*Short problem*: Reproduce every item below word for word, keeping each line and its spacing unchanged.

(Records of locating words and elements)
# # # #
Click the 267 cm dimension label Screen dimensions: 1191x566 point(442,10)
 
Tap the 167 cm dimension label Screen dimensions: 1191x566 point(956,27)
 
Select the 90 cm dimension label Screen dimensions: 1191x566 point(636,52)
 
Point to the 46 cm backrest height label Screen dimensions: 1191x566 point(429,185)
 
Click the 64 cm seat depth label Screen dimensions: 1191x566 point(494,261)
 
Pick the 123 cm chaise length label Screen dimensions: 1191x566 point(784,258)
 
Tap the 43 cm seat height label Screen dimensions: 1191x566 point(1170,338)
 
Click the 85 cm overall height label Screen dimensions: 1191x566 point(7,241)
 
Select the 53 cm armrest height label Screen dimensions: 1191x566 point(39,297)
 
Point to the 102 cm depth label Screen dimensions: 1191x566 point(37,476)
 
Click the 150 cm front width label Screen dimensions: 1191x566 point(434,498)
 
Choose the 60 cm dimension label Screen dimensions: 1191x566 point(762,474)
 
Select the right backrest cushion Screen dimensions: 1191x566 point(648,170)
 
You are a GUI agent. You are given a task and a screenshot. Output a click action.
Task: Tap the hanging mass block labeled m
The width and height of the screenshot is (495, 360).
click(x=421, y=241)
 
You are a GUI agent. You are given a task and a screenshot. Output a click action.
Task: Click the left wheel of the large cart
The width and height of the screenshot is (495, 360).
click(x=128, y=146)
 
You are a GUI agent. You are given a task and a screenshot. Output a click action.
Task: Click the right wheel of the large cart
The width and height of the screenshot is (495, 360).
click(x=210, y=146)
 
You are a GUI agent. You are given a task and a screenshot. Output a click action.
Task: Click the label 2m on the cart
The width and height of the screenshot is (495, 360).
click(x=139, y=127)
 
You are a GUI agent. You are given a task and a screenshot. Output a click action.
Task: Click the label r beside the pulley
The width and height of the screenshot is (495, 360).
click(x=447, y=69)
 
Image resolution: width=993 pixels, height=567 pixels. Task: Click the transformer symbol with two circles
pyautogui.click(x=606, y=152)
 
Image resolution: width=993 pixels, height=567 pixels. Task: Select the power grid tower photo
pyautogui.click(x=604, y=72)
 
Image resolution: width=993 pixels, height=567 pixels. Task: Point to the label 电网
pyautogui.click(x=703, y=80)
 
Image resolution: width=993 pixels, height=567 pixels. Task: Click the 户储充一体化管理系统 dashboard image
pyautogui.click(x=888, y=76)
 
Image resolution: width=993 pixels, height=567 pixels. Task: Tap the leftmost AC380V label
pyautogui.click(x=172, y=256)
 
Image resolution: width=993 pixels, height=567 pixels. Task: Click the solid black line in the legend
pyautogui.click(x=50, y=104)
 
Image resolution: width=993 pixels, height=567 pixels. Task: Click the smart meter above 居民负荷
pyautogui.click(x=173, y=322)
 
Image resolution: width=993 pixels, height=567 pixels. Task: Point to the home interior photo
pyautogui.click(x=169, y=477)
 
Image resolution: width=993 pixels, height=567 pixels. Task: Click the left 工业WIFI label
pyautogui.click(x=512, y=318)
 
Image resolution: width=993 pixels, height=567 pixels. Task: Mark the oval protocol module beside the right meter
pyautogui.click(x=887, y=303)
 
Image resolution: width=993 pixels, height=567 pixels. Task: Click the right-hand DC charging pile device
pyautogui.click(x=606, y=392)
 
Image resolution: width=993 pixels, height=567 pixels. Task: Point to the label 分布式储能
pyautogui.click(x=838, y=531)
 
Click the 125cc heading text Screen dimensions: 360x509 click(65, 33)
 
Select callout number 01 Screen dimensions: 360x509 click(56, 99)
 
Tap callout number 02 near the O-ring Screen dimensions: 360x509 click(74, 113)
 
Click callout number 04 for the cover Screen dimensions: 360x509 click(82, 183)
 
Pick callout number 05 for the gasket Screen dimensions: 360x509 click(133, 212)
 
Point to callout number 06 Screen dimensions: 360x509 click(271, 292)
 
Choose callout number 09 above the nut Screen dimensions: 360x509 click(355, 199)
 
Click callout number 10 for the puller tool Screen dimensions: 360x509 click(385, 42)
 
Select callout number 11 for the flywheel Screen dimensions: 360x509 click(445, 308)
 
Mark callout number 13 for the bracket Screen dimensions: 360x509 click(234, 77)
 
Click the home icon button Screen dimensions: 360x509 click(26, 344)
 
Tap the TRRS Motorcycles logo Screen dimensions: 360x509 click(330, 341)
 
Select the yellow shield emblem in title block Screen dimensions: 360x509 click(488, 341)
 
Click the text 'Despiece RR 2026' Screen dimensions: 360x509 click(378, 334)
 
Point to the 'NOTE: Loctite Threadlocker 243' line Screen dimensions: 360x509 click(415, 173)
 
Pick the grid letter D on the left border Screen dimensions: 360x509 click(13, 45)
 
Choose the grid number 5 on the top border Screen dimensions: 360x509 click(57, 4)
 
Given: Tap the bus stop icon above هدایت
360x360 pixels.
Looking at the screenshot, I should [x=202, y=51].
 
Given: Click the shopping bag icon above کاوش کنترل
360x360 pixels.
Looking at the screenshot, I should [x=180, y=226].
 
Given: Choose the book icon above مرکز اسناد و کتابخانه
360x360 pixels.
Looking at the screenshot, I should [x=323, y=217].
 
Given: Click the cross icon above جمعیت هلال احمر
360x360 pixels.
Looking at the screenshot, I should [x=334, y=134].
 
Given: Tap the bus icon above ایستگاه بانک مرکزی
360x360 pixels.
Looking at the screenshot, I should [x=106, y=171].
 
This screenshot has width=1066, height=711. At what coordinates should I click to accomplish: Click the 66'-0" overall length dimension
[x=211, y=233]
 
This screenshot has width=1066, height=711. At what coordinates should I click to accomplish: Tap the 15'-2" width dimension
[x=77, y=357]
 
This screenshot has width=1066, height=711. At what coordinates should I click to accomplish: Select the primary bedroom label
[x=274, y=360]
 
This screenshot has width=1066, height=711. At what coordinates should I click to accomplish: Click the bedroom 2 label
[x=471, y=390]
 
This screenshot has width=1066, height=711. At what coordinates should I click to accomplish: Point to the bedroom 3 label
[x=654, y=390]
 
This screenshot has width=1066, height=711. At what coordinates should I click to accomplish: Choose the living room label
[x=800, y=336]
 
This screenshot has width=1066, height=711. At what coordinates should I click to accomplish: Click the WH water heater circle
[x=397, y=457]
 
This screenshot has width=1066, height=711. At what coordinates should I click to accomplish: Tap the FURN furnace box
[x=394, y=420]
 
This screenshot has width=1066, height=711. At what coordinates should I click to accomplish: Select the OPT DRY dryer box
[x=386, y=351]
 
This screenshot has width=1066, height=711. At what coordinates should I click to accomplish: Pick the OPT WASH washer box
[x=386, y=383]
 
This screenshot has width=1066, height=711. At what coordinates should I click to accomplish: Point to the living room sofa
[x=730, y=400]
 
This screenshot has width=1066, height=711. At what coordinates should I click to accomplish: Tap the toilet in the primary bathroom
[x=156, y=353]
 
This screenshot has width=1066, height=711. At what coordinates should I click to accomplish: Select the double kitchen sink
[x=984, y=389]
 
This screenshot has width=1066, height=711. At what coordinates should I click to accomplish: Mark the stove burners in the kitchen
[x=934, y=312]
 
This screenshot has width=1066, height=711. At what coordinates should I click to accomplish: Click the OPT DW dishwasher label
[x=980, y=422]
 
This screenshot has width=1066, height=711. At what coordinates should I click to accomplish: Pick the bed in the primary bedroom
# # # #
*The completed task*:
Click the 267 cm dimension label Screen dimensions: 1191x566 point(442,10)
 
Tap the 167 cm dimension label Screen dimensions: 1191x566 point(956,27)
 
Select the 90 cm dimension label Screen dimensions: 1191x566 point(636,52)
 
Point to the 46 cm backrest height label Screen dimensions: 1191x566 point(429,185)
 
Click the 64 cm seat depth label Screen dimensions: 1191x566 point(494,261)
 
Pick the 123 cm chaise length label Screen dimensions: 1191x566 point(784,258)
 
Tap the 43 cm seat height label Screen dimensions: 1191x566 point(1170,338)
 
Click the 85 cm overall height label Screen dimensions: 1191x566 point(7,241)
 
Select the 53 cm armrest height label Screen dimensions: 1191x566 point(39,297)
 
Point to the 102 cm depth label Screen dimensions: 1191x566 point(37,476)
 
Click the 150 cm front width label Screen dimensions: 1191x566 point(434,498)
 
Choose the 60 cm dimension label Screen dimensions: 1191x566 point(762,474)
 
Select the right backrest cushion Screen dimensions: 1191x566 point(648,170)
 
You are a GUI agent. You are given a task and a screenshot. Output a click action.
Task: Tap the hanging mass block labeled m
The width and height of the screenshot is (495, 360).
click(x=421, y=241)
 
You are a GUI agent. You are given a task and a screenshot. Output a click action.
Task: Click the left wheel of the large cart
The width and height of the screenshot is (495, 360).
click(x=128, y=146)
 
You are a GUI agent. You are given a task and a screenshot. Output a click action.
Task: Click the right wheel of the large cart
The width and height of the screenshot is (495, 360).
click(x=210, y=146)
 
You are a GUI agent. You are given a task and a screenshot. Output a click action.
Task: Click the label 2m on the cart
The width and height of the screenshot is (495, 360).
click(x=139, y=127)
 
You are a GUI agent. You are given a task and a screenshot. Output a click action.
Task: Click the label r beside the pulley
The width and height of the screenshot is (495, 360).
click(x=447, y=69)
 
Image resolution: width=993 pixels, height=567 pixels. Task: Click the transformer symbol with two circles
pyautogui.click(x=606, y=152)
 
Image resolution: width=993 pixels, height=567 pixels. Task: Select the power grid tower photo
pyautogui.click(x=604, y=72)
 
Image resolution: width=993 pixels, height=567 pixels. Task: Point to the label 电网
pyautogui.click(x=703, y=80)
 
Image resolution: width=993 pixels, height=567 pixels. Task: Click the 户储充一体化管理系统 dashboard image
pyautogui.click(x=888, y=76)
 
Image resolution: width=993 pixels, height=567 pixels. Task: Tap the leftmost AC380V label
pyautogui.click(x=172, y=256)
 
Image resolution: width=993 pixels, height=567 pixels. Task: Click the solid black line in the legend
pyautogui.click(x=50, y=104)
 
Image resolution: width=993 pixels, height=567 pixels. Task: Click the smart meter above 居民负荷
pyautogui.click(x=173, y=322)
 
Image resolution: width=993 pixels, height=567 pixels. Task: Point to the home interior photo
pyautogui.click(x=169, y=477)
 
Image resolution: width=993 pixels, height=567 pixels. Task: Click the left 工业WIFI label
pyautogui.click(x=512, y=318)
 
Image resolution: width=993 pixels, height=567 pixels. Task: Mark the oval protocol module beside the right meter
pyautogui.click(x=887, y=303)
 
Image resolution: width=993 pixels, height=567 pixels. Task: Click the right-hand DC charging pile device
pyautogui.click(x=606, y=392)
 
Image resolution: width=993 pixels, height=567 pixels. Task: Point to the label 分布式储能
pyautogui.click(x=838, y=531)
 
Click the 125cc heading text Screen dimensions: 360x509 click(65, 33)
 
Select callout number 01 Screen dimensions: 360x509 click(56, 99)
 
Tap callout number 02 near the O-ring Screen dimensions: 360x509 click(74, 113)
 
Click callout number 04 for the cover Screen dimensions: 360x509 click(82, 183)
 
Pick callout number 05 for the gasket Screen dimensions: 360x509 click(133, 212)
 
Point to callout number 06 Screen dimensions: 360x509 click(271, 292)
 
Choose callout number 09 above the nut Screen dimensions: 360x509 click(355, 199)
 
Click callout number 10 for the puller tool Screen dimensions: 360x509 click(385, 42)
 
Select callout number 11 for the flywheel Screen dimensions: 360x509 click(445, 308)
 
Mark callout number 13 for the bracket Screen dimensions: 360x509 click(234, 77)
 
Click the home icon button Screen dimensions: 360x509 click(26, 344)
 
Tap the TRRS Motorcycles logo Screen dimensions: 360x509 click(330, 341)
 
Select the yellow shield emblem in title block Screen dimensions: 360x509 click(488, 341)
 
Click the text 'Despiece RR 2026' Screen dimensions: 360x509 click(378, 334)
 
Point to the 'NOTE: Loctite Threadlocker 243' line Screen dimensions: 360x509 click(415, 173)
 
Pick the grid letter D on the left border Screen dimensions: 360x509 click(13, 45)
 
Choose the grid number 5 on the top border Screen dimensions: 360x509 click(57, 4)
 
Given: Tap the bus stop icon above هدایت
360x360 pixels.
Looking at the screenshot, I should [x=202, y=51].
 
Given: Click the shopping bag icon above کاوش کنترل
360x360 pixels.
Looking at the screenshot, I should [x=180, y=226].
 
Given: Choose the book icon above مرکز اسناد و کتابخانه
360x360 pixels.
Looking at the screenshot, I should [x=323, y=217].
 
Given: Click the cross icon above جمعیت هلال احمر
360x360 pixels.
Looking at the screenshot, I should [x=334, y=134].
 
Given: Tap the bus icon above ایستگاه بانک مرکزی
360x360 pixels.
Looking at the screenshot, I should [x=106, y=171].
 
This screenshot has width=1066, height=711. At what coordinates should I click to accomplish: Click the 66'-0" overall length dimension
[x=211, y=233]
 
This screenshot has width=1066, height=711. At what coordinates should I click to accomplish: Tap the 15'-2" width dimension
[x=77, y=357]
 
This screenshot has width=1066, height=711. At what coordinates should I click to accomplish: Select the primary bedroom label
[x=274, y=360]
 
This screenshot has width=1066, height=711. At what coordinates should I click to accomplish: Click the bedroom 2 label
[x=471, y=390]
 
This screenshot has width=1066, height=711. At what coordinates should I click to accomplish: Point to the bedroom 3 label
[x=654, y=390]
 
This screenshot has width=1066, height=711. At what coordinates should I click to accomplish: Choose the living room label
[x=800, y=336]
 
This screenshot has width=1066, height=711. At what coordinates should I click to accomplish: Click the WH water heater circle
[x=397, y=457]
 
This screenshot has width=1066, height=711. At what coordinates should I click to accomplish: Tap the FURN furnace box
[x=394, y=420]
 
This screenshot has width=1066, height=711. At what coordinates should I click to accomplish: Select the OPT DRY dryer box
[x=386, y=351]
 
This screenshot has width=1066, height=711. At what coordinates should I click to accomplish: Pick the OPT WASH washer box
[x=386, y=383]
 
This screenshot has width=1066, height=711. At what coordinates should I click to accomplish: Point to the living room sofa
[x=730, y=400]
 
This screenshot has width=1066, height=711. At what coordinates should I click to accomplish: Tap the toilet in the primary bathroom
[x=156, y=353]
 
This screenshot has width=1066, height=711. At what coordinates should I click to accomplish: Select the double kitchen sink
[x=984, y=389]
 
This screenshot has width=1066, height=711. At what coordinates should I click to accomplish: Mark the stove burners in the kitchen
[x=934, y=312]
 
This screenshot has width=1066, height=711. At what coordinates should I click to accomplish: Click the OPT DW dishwasher label
[x=980, y=422]
 
This screenshot has width=1066, height=711. At what coordinates should I click to accomplish: Pick the bed in the primary bedroom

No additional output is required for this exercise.